In this article, the author examines the content and implications of the "emptiness-being debate" in Indian Buddhist history through a discussion of relevant original sources and an analysis of the doctrines they present. Especial attention is paid to Bhavaviveka's critique of the concept of the "three natures" of the Yogacarins as revealed in the Tibetan and subsequent Englishand Japanese translations of the twenty-fifth chapter of his Prajnapradipa.
First, of particular note in Bhavaviveka's critique of the "three natures" is that he was the first to criticize the Yogacarin concept of "mere names that do not refer to their objects" inherent in "imagined nature" through the "language" of "designation" and the "object" of "that which is designated through the use of language". Second, it is important to note that Bhavaviveka made full use of the principles of "the threefold logical argument", as developed in Buddhist logic.

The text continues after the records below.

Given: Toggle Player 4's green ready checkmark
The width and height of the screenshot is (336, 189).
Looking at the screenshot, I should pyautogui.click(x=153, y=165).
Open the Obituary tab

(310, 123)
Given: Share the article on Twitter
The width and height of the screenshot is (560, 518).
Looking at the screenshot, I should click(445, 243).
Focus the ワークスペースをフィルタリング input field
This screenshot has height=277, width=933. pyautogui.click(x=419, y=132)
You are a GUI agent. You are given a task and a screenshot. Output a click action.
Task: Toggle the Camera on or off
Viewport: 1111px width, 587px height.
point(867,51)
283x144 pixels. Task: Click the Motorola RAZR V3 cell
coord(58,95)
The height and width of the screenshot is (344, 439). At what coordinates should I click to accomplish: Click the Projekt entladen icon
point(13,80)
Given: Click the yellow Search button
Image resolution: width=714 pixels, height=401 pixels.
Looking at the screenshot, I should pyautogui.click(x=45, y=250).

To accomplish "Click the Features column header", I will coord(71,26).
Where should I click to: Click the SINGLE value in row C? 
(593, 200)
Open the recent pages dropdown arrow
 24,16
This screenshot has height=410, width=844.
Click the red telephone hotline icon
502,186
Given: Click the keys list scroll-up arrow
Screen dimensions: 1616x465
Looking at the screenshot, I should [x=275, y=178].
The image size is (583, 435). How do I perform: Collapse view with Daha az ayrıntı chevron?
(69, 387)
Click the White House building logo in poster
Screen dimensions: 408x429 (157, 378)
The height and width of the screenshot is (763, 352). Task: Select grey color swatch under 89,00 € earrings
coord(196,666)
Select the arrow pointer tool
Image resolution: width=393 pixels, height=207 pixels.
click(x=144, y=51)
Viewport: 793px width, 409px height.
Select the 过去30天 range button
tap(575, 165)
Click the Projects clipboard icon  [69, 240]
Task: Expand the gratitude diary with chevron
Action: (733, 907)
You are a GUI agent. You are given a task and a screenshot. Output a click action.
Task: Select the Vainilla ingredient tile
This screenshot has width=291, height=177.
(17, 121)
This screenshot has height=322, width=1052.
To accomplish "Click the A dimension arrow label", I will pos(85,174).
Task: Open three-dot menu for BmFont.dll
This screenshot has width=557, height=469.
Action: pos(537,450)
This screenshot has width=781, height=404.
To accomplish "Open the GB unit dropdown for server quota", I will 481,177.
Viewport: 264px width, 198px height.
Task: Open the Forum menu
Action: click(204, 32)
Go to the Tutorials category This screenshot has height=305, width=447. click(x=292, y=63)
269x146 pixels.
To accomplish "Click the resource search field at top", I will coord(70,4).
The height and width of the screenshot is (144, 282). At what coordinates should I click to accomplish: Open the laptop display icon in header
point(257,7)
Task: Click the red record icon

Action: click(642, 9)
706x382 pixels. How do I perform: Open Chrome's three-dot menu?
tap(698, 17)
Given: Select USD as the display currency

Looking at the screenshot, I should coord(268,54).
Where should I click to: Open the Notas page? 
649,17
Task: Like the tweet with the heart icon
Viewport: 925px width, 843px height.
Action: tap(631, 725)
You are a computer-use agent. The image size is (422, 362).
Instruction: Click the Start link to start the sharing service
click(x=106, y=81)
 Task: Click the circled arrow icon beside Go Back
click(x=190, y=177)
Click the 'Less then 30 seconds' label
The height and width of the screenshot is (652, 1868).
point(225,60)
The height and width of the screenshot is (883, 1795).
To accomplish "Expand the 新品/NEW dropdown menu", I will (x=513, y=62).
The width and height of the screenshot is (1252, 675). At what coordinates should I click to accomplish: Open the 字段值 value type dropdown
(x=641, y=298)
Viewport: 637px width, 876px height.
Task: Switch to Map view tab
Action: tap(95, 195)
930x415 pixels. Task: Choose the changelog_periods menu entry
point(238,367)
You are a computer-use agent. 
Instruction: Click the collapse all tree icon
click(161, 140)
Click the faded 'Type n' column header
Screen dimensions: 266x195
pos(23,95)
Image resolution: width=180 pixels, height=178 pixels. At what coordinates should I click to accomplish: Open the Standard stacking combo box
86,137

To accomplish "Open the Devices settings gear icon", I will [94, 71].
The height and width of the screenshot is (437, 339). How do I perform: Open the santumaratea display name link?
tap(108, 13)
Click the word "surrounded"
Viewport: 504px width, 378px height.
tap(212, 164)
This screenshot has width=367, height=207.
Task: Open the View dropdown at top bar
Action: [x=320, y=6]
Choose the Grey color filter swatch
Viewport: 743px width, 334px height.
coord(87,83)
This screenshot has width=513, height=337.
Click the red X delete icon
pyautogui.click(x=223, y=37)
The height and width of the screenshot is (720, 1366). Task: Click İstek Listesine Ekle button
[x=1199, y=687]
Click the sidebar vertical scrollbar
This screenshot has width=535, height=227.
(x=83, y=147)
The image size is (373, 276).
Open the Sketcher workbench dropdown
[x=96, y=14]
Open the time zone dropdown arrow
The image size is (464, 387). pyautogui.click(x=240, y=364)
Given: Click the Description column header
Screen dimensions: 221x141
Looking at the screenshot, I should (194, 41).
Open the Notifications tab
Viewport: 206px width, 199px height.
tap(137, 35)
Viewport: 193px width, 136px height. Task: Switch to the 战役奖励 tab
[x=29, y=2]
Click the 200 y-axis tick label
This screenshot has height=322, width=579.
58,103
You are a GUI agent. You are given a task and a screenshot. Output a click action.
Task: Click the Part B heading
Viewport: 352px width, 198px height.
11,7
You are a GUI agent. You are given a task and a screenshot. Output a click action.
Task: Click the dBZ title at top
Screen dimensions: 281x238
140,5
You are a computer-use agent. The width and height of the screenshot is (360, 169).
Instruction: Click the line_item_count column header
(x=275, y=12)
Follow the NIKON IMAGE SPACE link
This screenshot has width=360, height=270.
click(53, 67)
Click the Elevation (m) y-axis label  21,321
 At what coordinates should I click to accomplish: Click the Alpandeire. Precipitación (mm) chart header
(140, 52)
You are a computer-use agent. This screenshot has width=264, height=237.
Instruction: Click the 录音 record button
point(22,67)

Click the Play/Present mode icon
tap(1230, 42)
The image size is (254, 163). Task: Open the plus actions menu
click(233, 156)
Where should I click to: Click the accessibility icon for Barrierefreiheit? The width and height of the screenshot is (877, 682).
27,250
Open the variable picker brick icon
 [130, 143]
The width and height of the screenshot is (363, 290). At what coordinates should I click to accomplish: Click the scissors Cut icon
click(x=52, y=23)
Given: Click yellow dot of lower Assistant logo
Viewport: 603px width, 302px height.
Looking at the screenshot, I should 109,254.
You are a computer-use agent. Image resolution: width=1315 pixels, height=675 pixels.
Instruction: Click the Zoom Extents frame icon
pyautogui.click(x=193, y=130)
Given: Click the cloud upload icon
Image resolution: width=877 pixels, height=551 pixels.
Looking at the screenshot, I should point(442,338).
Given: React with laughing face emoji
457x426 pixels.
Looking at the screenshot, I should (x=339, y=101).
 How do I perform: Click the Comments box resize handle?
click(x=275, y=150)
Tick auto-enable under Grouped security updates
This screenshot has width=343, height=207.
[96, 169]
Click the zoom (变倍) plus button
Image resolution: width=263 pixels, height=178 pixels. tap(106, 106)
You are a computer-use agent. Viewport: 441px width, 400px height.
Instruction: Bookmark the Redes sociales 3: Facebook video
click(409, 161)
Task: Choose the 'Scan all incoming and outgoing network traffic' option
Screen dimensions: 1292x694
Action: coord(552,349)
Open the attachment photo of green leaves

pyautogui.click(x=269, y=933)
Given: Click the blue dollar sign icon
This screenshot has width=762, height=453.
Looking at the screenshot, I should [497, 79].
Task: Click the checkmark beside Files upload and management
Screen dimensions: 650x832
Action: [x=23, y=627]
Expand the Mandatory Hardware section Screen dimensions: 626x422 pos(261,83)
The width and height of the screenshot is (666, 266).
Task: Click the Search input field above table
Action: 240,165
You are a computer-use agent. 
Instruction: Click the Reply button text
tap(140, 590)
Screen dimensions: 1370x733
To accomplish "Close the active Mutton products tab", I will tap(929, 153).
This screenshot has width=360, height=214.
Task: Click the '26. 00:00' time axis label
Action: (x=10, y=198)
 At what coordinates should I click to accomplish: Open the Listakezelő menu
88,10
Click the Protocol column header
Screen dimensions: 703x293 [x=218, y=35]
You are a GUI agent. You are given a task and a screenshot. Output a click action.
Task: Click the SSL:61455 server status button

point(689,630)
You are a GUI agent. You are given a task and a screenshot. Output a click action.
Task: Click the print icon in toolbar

With these tools and from the perspective of the notions that "dependent nature arises at the mundane level" and the "unattainability of suchness", Bhavaviveka criticized the Yogacarin existential assertion that by the "nothing without reason" principle, "dependent nature must exist", as well as their claim for the "comprehensibility of absolute nature".
Bhavaviveka's critique of the Yogacarin theory of "three natures" carries the three following implications: (1) As regards the relationship between "language" and "reality", he propounds the theory that "all phenomena exist through establishment by their own identity" at the level of conventional truth; (2) In the history of Indian Buddhism, he presages the re-evaluation of Madyamaka in consideration of Yogacara; (3) In regard to the "two truth theory", he reconstructs the relationship between the two truths, placing mundane knowledge in its proper location.